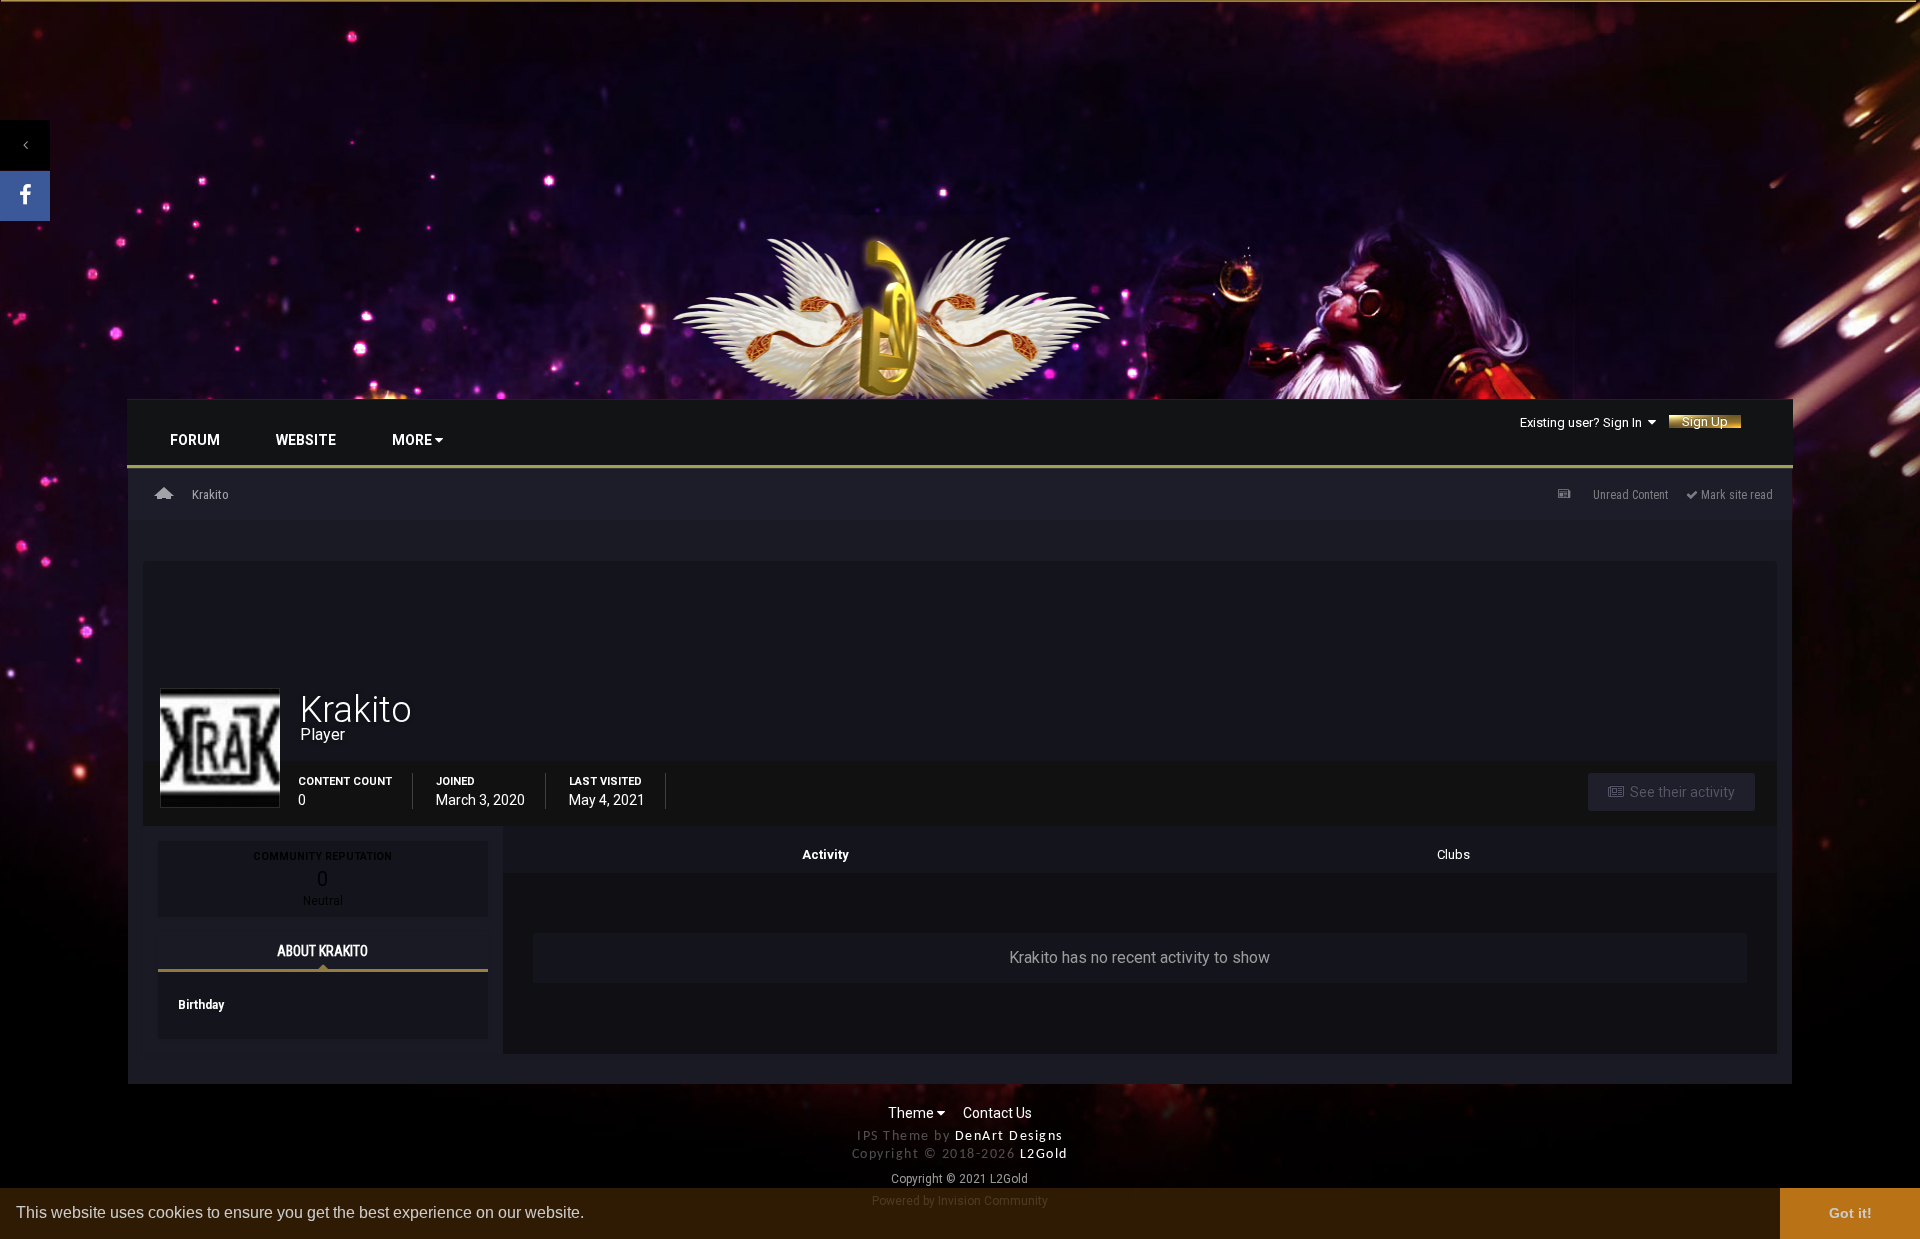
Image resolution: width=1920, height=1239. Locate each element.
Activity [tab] (825, 854)
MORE (413, 440)
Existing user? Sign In (1584, 422)
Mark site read (1735, 495)
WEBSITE (306, 440)
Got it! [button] (1850, 1213)
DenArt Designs (1009, 1136)
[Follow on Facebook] (25, 196)
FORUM (195, 440)
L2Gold (1044, 1154)
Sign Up (1705, 421)
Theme (912, 1113)
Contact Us (997, 1113)
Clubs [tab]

+--

* **AIM OF THE EXERCISE**
Copy out every line above without change, dropping the pictures.

* **RESPONSE**
Image resolution: width=1920, height=1239. Locate each element.
Activity [tab] (825, 854)
MORE (413, 440)
Existing user? Sign In (1584, 422)
Mark site read (1735, 495)
WEBSITE (306, 440)
Got it! [button] (1850, 1213)
DenArt Designs (1009, 1136)
[Follow on Facebook] (25, 196)
FORUM (195, 440)
L2Gold (1044, 1154)
Sign Up (1705, 421)
Theme (912, 1113)
Contact Us (997, 1113)
Clubs [tab]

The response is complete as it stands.